INSTRUCTIONS FOR THE TASK:
When a line of the records contains "checkbox", copy it.

___ SUPPLIED MATERIAL

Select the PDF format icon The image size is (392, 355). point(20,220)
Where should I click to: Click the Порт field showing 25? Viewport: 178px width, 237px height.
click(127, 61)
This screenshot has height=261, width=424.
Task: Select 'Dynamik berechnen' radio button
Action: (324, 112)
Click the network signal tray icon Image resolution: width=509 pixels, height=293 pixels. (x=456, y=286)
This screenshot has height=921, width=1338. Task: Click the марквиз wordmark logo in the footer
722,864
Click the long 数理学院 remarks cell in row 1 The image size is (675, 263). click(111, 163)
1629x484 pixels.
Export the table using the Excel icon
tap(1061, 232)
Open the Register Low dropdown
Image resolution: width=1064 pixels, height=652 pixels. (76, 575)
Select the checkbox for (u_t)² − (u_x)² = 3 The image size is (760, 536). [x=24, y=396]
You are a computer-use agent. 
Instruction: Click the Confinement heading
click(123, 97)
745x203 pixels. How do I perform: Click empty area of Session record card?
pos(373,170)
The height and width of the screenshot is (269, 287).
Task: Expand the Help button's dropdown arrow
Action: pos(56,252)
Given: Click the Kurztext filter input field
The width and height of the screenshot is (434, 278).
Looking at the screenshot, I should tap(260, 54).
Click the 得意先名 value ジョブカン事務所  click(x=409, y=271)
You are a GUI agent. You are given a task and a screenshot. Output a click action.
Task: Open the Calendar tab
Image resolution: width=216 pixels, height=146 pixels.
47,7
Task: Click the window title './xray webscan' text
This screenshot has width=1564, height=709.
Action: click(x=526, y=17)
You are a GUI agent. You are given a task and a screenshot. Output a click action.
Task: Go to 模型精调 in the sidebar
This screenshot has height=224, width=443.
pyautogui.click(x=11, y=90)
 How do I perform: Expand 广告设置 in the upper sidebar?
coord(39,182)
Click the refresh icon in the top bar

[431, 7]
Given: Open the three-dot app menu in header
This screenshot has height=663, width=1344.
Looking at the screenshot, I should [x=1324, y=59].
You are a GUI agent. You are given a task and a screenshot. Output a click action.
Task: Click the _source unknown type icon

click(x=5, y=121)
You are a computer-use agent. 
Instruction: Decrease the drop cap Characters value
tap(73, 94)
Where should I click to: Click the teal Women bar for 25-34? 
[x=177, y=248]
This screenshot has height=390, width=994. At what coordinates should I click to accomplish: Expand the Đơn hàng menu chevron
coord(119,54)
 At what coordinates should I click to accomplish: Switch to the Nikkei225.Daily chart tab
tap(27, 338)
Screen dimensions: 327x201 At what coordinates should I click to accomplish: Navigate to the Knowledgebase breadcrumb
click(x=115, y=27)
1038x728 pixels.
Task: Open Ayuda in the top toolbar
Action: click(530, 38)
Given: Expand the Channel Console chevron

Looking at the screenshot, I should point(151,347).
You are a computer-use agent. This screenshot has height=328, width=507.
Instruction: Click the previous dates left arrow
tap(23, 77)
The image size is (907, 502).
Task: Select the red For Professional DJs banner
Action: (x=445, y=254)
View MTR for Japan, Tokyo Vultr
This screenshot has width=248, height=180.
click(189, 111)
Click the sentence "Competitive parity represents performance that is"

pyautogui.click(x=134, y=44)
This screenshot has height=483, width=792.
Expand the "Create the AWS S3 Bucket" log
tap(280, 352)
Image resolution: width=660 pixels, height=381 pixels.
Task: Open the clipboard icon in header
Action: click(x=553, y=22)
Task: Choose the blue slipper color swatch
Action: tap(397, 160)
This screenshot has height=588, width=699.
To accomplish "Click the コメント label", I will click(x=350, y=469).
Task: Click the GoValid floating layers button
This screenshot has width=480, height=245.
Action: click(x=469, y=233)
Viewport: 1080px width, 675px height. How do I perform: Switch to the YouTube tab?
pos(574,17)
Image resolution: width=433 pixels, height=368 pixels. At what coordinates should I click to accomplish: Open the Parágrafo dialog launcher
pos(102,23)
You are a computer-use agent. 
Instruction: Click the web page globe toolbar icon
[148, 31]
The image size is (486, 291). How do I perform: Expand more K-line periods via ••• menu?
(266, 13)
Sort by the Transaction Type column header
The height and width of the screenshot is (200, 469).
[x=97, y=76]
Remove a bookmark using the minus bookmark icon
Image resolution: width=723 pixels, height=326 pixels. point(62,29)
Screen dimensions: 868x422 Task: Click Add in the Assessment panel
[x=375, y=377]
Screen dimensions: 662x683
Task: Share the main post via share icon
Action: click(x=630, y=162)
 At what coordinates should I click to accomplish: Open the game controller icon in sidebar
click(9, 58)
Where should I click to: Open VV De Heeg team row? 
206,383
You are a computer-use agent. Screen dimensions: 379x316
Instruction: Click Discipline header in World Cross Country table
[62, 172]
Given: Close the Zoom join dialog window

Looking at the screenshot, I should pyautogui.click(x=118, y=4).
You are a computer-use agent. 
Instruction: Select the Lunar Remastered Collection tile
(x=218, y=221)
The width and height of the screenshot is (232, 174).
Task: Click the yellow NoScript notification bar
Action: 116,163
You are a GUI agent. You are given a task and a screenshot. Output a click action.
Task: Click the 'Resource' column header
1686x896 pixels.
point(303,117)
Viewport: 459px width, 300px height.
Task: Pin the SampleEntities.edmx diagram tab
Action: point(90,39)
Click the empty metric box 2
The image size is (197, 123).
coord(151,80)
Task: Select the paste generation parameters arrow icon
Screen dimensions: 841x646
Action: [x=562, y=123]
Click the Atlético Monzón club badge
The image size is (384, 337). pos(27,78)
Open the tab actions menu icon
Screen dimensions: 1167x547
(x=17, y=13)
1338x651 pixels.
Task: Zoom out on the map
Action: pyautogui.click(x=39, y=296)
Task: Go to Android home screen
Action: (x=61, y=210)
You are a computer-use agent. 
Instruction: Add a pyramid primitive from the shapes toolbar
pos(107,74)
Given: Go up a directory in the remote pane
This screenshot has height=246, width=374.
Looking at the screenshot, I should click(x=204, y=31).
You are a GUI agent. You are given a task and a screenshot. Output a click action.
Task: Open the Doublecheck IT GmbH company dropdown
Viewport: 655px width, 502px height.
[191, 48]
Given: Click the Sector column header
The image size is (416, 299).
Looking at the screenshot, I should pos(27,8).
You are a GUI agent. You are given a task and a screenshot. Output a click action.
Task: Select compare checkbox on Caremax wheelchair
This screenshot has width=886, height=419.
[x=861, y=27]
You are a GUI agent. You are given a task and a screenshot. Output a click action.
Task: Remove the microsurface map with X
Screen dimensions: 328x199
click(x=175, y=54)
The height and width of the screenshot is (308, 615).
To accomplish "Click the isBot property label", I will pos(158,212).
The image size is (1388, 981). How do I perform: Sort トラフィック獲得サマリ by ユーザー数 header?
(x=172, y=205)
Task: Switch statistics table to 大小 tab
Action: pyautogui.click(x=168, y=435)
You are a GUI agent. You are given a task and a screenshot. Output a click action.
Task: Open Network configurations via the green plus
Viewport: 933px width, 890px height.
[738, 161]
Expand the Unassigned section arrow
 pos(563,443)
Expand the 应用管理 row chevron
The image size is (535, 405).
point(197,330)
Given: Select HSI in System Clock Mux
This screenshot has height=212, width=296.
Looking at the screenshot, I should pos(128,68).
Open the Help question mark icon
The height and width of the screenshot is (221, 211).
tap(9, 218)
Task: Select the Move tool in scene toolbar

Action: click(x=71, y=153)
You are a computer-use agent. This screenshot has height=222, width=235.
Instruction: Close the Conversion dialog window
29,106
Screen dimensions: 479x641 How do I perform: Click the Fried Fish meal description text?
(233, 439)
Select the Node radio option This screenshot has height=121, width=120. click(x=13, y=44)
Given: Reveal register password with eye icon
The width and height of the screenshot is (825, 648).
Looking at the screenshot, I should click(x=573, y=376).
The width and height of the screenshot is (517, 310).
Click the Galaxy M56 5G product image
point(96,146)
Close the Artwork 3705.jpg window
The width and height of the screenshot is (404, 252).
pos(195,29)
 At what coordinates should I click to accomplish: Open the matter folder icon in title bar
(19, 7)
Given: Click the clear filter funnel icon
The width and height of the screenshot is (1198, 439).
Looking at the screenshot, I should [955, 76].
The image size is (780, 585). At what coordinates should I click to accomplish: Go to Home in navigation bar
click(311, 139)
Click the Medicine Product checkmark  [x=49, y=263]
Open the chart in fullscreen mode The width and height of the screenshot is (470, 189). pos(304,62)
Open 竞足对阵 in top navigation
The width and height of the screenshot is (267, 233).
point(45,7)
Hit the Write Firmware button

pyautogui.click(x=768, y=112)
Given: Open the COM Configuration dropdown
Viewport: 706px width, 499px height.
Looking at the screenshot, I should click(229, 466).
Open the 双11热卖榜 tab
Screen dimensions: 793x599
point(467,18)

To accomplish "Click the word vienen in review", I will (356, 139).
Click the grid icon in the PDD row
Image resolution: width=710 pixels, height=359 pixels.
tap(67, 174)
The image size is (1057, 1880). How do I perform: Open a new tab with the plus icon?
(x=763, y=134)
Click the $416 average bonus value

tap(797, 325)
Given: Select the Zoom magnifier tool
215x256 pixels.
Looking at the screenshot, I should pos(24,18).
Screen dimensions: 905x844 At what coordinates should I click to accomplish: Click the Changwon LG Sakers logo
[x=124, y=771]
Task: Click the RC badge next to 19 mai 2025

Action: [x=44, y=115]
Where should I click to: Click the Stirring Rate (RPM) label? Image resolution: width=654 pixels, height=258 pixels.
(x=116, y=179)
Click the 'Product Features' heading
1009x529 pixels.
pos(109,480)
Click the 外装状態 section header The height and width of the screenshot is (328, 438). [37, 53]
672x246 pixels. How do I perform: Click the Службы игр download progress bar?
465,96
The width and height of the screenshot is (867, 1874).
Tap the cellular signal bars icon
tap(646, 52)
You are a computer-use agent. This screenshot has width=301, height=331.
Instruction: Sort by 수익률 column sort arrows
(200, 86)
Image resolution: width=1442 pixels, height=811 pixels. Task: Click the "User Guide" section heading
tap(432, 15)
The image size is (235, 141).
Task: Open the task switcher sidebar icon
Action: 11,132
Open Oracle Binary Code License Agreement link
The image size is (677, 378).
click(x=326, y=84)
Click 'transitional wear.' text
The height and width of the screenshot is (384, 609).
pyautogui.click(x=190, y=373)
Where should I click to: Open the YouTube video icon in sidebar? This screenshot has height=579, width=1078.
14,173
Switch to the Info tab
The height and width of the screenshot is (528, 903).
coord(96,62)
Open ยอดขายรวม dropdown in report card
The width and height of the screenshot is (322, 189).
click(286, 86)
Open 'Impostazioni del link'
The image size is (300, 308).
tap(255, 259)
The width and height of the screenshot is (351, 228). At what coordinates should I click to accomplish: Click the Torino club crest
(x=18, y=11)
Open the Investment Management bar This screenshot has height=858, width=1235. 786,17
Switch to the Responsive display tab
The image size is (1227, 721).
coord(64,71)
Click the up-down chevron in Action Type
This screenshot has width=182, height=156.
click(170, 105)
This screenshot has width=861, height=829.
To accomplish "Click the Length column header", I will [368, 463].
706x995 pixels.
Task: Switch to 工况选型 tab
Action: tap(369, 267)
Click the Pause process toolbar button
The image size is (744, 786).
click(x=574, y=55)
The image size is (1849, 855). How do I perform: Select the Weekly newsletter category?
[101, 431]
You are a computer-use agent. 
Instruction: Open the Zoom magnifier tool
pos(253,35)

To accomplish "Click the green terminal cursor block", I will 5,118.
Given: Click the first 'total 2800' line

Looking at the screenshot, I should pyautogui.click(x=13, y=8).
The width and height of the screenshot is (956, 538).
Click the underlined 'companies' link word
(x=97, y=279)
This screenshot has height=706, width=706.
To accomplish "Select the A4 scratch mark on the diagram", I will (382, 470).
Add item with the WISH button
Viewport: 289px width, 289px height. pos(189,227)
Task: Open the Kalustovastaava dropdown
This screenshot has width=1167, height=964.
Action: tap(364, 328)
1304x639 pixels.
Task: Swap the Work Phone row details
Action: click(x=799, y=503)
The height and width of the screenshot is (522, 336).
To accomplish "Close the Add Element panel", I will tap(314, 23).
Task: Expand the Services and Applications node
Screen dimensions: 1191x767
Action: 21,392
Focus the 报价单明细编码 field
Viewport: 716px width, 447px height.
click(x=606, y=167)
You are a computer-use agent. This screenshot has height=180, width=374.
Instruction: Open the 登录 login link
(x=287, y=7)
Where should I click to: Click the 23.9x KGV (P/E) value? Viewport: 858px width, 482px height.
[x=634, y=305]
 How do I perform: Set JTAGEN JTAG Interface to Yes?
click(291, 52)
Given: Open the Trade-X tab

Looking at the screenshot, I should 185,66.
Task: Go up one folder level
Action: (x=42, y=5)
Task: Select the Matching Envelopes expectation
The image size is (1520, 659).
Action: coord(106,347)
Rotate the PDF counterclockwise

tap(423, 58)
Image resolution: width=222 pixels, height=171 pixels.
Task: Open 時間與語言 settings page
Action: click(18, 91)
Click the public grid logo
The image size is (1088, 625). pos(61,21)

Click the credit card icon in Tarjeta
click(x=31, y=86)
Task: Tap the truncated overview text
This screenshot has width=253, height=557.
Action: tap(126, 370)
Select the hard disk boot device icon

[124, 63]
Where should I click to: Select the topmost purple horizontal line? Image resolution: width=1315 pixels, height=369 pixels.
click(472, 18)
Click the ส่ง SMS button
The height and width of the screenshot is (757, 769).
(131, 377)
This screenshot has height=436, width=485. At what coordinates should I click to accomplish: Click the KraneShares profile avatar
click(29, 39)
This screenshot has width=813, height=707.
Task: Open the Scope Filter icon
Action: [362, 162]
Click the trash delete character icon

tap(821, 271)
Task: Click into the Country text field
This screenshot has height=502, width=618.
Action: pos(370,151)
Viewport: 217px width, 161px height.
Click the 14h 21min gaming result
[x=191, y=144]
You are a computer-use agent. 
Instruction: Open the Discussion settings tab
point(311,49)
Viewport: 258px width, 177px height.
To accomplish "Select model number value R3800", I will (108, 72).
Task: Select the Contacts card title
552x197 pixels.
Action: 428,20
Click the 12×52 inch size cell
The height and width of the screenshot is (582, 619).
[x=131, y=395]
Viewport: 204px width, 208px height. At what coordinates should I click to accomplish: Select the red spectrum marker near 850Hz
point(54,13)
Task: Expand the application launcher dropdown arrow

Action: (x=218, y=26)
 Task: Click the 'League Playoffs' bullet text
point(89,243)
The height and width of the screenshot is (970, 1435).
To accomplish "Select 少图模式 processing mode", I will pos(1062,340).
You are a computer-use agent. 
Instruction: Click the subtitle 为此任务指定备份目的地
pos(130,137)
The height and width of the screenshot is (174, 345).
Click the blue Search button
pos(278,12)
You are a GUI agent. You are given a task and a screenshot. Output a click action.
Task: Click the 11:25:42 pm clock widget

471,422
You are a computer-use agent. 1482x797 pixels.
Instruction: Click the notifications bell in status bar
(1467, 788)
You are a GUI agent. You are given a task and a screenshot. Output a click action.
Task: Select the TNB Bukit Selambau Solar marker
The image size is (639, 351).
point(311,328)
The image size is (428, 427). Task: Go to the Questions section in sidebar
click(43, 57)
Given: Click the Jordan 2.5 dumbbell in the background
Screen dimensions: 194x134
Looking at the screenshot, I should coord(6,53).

______

SOLUTION TO THIS EXERCISE:
Select the checkbox for (u_t)² − (u_x)² = 3 The image size is (760, 536). [x=24, y=396]
Task: Select compare checkbox on Caremax wheelchair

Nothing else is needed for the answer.